**WHAT THE TASK ASKS**
Only one portion of the data is to be written out: from the line bearing "Given: Rerun the main script" through the line bearing "Click the copy icon near the date". Write it exactly as it appears.

**GIVEN DATA**
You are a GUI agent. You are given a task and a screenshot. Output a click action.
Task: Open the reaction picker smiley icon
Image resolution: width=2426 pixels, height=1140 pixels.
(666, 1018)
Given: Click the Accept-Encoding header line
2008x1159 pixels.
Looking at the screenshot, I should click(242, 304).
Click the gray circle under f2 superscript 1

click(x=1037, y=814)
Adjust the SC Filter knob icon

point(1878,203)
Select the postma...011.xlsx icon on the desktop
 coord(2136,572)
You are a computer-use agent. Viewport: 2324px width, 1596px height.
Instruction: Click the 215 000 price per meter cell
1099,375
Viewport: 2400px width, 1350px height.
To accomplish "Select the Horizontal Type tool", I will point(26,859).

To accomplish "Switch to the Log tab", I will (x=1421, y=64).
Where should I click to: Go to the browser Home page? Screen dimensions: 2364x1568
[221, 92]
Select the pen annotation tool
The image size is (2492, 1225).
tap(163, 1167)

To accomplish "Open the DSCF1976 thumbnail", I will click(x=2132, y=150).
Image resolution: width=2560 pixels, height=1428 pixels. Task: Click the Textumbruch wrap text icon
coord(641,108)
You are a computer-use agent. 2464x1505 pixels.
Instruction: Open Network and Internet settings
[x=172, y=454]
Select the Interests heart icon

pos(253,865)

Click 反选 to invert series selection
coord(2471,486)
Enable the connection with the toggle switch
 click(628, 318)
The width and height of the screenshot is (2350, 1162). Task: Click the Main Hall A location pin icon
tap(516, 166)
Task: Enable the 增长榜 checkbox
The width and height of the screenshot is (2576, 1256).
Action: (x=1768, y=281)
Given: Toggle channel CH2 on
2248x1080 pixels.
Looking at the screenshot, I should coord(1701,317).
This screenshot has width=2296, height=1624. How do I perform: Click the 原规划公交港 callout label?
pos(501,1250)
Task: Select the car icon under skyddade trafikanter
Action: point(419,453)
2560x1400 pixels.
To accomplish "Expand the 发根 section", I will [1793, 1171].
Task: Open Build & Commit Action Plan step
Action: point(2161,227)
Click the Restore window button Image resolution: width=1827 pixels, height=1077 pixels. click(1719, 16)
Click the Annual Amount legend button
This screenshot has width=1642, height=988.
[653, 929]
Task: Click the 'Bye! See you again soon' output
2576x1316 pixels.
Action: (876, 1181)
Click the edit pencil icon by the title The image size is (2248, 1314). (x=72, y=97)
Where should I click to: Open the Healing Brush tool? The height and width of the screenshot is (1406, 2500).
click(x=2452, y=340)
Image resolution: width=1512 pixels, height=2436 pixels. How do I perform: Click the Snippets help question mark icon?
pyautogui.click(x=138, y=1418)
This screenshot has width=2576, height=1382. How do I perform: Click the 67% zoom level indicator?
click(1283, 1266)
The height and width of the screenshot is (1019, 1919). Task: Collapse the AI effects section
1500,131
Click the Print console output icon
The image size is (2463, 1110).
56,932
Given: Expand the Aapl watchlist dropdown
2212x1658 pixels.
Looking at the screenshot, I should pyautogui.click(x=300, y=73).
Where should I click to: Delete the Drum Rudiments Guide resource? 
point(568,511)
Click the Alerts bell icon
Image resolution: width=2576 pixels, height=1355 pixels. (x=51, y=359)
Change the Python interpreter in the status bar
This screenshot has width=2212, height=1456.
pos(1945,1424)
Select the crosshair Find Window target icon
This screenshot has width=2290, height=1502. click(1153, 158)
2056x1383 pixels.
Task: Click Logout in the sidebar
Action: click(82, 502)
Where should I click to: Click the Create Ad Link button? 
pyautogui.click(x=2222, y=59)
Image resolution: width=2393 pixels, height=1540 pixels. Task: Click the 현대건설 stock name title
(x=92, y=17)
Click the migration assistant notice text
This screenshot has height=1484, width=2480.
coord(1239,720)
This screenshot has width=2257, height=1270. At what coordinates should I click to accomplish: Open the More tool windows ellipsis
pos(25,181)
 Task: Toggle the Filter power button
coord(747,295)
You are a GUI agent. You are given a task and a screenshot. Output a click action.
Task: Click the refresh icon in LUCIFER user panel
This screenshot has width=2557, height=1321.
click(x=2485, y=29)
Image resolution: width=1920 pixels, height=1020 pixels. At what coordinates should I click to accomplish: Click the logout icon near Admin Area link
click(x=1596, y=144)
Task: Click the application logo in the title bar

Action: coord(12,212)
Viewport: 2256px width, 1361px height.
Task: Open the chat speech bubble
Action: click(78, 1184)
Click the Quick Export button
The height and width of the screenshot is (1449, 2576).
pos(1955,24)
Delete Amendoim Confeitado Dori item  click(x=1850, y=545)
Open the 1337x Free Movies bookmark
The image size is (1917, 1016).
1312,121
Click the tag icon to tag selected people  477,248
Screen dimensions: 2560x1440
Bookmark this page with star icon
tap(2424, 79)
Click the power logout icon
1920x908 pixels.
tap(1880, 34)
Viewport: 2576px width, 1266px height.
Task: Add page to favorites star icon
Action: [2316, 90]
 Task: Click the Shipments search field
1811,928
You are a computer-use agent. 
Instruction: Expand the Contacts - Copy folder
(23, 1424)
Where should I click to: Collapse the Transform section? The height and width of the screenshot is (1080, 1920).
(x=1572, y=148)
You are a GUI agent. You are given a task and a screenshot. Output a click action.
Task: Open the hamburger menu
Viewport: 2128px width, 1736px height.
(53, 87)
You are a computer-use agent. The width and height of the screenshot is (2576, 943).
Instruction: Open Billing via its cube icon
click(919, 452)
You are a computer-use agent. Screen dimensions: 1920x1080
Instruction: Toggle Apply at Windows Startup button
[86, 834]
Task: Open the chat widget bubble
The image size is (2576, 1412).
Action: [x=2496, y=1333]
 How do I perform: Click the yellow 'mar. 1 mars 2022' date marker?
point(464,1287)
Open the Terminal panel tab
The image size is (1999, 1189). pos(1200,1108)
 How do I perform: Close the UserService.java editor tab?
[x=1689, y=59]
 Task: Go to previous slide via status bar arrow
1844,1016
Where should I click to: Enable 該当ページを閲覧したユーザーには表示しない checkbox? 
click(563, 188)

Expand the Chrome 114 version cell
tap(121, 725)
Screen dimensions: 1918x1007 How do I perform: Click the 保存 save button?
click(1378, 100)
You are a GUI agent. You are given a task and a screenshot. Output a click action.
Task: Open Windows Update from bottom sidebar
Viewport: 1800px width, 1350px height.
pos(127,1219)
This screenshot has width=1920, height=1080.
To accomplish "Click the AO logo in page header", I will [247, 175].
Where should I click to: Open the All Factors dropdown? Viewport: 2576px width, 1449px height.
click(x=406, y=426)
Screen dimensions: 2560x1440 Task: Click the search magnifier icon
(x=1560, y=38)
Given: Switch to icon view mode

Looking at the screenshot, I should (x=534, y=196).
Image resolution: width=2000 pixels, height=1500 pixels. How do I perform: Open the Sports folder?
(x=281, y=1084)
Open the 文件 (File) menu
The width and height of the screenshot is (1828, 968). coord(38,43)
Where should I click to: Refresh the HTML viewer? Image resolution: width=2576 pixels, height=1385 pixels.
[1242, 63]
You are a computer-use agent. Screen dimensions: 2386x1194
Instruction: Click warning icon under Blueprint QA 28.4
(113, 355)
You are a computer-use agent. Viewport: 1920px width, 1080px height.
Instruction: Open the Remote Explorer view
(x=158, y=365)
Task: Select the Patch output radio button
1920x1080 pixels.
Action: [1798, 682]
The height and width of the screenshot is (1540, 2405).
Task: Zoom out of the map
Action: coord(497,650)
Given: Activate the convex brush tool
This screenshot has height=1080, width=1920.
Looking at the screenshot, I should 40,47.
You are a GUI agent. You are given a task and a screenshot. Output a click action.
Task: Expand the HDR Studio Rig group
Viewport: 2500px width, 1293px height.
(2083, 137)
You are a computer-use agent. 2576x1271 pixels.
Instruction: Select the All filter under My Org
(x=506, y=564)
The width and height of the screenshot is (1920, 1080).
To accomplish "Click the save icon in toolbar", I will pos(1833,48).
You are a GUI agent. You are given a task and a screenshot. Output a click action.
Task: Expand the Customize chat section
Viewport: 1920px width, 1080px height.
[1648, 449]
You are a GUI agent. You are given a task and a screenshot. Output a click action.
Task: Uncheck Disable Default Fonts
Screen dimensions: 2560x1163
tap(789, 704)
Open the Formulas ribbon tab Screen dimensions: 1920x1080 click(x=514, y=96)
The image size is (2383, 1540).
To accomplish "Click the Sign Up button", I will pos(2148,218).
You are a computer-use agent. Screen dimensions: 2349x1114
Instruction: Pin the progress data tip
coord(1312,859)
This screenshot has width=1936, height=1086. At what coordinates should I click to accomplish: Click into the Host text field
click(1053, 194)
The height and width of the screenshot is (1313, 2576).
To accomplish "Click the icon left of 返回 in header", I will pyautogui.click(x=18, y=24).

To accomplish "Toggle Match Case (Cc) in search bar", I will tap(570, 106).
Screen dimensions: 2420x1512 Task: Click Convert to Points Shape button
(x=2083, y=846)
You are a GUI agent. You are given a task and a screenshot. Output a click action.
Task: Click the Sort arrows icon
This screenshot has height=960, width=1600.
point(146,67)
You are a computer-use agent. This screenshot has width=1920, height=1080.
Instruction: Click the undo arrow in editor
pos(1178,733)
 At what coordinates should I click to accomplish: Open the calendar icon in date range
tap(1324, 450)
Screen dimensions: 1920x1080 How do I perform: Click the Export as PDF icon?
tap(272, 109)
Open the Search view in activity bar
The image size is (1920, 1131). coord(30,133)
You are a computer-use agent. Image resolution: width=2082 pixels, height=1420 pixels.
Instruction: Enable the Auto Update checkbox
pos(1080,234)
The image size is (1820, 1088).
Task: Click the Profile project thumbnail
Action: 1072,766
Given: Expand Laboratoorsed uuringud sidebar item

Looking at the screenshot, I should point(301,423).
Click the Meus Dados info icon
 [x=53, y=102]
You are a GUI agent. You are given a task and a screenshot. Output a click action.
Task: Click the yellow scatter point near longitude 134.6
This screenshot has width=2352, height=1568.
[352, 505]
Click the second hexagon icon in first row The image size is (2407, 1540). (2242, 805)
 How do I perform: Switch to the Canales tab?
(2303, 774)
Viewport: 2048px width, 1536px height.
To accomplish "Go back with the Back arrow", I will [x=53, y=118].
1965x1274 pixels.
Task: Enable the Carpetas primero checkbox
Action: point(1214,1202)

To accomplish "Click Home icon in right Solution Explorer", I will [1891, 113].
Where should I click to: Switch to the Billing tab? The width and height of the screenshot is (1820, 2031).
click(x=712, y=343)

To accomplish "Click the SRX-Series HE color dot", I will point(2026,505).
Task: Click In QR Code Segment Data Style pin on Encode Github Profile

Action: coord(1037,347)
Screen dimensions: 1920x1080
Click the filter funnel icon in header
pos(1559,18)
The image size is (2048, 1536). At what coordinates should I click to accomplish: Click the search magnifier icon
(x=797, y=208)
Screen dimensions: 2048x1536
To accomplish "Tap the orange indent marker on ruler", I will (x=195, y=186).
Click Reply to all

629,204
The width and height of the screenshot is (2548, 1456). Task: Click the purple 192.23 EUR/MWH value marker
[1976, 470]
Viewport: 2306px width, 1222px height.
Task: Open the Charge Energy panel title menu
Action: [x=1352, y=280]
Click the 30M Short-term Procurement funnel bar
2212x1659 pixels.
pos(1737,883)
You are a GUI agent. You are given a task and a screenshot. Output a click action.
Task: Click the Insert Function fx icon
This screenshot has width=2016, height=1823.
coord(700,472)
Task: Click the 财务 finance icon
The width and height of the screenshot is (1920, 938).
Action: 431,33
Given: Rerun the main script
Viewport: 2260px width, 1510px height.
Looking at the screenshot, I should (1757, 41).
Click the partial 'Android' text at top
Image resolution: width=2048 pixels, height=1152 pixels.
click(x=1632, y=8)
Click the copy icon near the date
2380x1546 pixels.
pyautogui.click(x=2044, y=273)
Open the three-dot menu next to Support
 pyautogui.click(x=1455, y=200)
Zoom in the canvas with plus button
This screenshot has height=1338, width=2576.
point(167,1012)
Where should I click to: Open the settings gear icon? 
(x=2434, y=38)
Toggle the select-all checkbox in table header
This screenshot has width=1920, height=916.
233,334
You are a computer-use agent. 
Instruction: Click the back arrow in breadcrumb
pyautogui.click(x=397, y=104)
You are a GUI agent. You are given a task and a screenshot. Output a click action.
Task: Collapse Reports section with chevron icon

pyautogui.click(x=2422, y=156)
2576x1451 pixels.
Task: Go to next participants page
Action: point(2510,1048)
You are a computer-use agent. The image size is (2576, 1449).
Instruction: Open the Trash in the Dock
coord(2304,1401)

**WRITTEN SOLUTION**
Given: Rerun the main script
Viewport: 2260px width, 1510px height.
Looking at the screenshot, I should (1757, 41).
Click the partial 'Android' text at top
Image resolution: width=2048 pixels, height=1152 pixels.
click(x=1632, y=8)
Click the copy icon near the date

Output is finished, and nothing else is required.